Regulating the space of all surfaces by a cut on curvature

Question

Consider compact connected surfaces embedded in $\mathbb{R}^3$, with boundary given by a fixed unit circle. It seems the collection of all such surfaces is some infinite-dimensional space, comprising mostly of very 'jagged' surfaces. If I try to regulate this space by only considering surfaces whose gaussian curvature is bounded in norm by some $\kappa_0 > 0$, does the space become finite-dimensional in some topology? It's not quite clear to me what the natural topology to use here is, a candidate is the Hausdorff distance (though this seems a bit too degenerate), or an idea along the Earth-movers distance?

Answer 1

tl;dr: Even among surfaces of rotation with fixed area, the space of surfaces of bounded curvature is infinite-dimensional.

---

Theorem 2.5 of A Symplectic Look at Surfaces of Revolution asserts (in particular) a bijective correspondence between

• Smooth, functions $\varphi$ defined on $[0, 1]$, positive on $(0, 1)$ and satisfying $$ \varphi(1) = 0,\qquad \varphi'(1) = -2,\qquad \varphi(0) = 1. $$
• Isometry classes of smooth, rotation-invariant Riemannian metrics of area $2\pi$ on a disk, bounded by a unit circle. In the construction of the paper, if $\tau$ denotes a real parameter for $[0, 1]$, the Gaussian curvature of the metric induced by $\varphi$ is $K = -\frac{1}{2}\varphi''(\tau)$.

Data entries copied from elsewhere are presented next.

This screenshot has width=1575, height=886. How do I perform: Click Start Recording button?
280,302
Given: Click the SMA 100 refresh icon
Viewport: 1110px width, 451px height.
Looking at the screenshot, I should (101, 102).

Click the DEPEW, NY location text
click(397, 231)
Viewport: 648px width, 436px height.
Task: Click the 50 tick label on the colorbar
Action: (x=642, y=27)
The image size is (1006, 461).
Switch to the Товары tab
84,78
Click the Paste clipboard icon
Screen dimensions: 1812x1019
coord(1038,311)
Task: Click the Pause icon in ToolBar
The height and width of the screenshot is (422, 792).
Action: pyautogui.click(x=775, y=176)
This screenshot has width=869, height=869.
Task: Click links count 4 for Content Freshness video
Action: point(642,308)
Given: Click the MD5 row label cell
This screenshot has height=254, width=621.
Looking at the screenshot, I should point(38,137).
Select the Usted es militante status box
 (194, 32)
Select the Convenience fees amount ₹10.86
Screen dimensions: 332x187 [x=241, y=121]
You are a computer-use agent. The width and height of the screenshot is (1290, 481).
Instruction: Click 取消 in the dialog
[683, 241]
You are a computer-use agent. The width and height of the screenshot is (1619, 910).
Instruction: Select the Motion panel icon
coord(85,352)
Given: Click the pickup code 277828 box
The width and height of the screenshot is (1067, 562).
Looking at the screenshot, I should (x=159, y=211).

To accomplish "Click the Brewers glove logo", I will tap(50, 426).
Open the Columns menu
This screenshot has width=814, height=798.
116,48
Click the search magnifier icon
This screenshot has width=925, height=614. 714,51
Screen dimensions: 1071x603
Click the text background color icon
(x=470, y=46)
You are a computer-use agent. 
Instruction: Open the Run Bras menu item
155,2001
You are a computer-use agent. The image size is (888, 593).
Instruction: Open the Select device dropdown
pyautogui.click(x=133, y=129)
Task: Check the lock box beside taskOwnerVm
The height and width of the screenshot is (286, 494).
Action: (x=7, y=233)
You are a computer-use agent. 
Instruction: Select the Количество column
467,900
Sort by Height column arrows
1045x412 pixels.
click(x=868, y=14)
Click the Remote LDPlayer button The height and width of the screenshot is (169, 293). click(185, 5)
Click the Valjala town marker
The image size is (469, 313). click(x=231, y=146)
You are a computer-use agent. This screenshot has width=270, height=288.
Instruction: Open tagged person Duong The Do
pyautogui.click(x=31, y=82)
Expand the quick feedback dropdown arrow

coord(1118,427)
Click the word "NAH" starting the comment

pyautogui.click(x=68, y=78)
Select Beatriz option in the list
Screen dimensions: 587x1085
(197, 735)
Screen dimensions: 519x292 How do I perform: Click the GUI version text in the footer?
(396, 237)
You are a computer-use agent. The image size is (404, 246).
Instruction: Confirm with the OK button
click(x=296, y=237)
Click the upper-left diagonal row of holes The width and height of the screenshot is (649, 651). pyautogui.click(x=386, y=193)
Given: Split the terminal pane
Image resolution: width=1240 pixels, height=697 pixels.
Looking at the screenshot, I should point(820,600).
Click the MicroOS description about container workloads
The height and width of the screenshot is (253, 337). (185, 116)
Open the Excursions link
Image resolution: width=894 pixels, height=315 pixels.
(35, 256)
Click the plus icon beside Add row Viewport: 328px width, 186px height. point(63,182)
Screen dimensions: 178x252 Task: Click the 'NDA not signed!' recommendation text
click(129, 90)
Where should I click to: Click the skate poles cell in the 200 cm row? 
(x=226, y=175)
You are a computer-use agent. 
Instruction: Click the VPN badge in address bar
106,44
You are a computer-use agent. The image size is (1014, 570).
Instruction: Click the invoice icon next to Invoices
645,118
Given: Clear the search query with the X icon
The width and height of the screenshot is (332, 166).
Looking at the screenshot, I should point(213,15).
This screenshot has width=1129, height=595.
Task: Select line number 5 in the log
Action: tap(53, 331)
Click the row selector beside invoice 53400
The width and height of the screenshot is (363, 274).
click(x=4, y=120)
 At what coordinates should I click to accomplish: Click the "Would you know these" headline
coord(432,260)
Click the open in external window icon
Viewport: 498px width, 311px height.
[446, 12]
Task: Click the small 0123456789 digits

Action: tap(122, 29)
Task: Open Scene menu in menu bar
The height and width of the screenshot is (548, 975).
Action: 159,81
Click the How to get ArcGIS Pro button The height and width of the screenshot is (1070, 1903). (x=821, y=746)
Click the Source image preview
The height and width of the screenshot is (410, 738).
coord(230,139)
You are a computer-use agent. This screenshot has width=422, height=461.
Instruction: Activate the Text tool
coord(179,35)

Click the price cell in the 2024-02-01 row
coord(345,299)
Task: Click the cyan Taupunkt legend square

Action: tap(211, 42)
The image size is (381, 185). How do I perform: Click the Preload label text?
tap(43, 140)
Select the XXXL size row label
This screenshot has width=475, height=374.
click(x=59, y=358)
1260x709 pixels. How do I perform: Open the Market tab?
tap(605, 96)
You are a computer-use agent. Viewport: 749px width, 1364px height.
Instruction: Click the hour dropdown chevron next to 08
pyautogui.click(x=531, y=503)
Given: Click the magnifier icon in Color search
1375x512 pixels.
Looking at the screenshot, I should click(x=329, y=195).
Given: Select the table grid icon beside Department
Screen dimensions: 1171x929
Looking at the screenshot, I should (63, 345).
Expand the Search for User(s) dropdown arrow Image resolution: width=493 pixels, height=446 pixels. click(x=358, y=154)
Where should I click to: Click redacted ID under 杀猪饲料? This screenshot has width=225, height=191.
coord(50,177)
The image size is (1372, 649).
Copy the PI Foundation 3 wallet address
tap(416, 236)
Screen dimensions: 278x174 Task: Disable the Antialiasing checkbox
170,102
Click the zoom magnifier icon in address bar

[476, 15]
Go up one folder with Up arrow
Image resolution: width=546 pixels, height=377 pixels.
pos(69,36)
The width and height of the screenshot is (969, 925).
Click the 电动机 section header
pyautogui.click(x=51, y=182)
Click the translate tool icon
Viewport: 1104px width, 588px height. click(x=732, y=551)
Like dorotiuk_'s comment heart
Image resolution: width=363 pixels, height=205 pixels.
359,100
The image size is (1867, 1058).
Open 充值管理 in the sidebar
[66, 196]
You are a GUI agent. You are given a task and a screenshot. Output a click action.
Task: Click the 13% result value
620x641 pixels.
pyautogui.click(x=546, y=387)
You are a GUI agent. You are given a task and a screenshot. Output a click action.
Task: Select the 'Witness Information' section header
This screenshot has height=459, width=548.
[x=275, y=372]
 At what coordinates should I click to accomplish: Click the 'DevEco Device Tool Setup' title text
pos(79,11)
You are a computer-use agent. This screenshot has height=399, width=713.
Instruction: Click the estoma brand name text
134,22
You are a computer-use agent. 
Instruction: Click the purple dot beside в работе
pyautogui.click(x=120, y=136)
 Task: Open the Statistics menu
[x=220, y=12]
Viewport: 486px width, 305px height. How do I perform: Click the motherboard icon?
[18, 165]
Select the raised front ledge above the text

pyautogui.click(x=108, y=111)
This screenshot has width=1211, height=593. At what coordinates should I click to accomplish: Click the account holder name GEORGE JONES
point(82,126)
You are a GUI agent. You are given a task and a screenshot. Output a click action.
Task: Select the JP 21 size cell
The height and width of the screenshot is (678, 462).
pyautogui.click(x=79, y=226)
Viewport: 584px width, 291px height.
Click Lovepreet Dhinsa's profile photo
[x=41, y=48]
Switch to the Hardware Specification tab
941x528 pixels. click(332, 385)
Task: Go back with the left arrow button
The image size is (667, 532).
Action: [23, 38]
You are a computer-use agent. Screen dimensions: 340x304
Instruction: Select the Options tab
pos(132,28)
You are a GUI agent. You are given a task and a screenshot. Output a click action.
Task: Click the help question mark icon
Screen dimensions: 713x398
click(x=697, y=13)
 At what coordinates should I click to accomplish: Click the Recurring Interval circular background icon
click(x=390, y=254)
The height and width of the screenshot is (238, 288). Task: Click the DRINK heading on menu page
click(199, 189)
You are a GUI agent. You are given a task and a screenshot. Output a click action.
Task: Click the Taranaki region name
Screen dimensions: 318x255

For example, the quadratic polynomial $\varphi_{0}(\tau) = 1 - \tau^{2}$ correspods to a round unit hemisphere. The boundary circle is at $\tau = 0$. (If it's of interest, the metric embeds in Euclidean three-space as a surface of rotation if and only if $|\varphi'| \leq 2$.)

Now, if $\psi$ denotes an arbitrary smooth function in $[0, 1]$ that vanishes to order $2$ at both endpoints and satisfies $\sup |\psi''| < 2$, then the function $\varphi = \varphi_{0} + \psi$ induces a metric of metric of bounded, positive curvature. The space of $\psi$ is infinite-dimensional (e.g., take any smooth function absolutely bounded by $1$, integrate twice, and add a suitable cubic polynomial to ensure second-order vanishing at $\tau = 1$); distinct $\psi$ induce non-isometric metrics.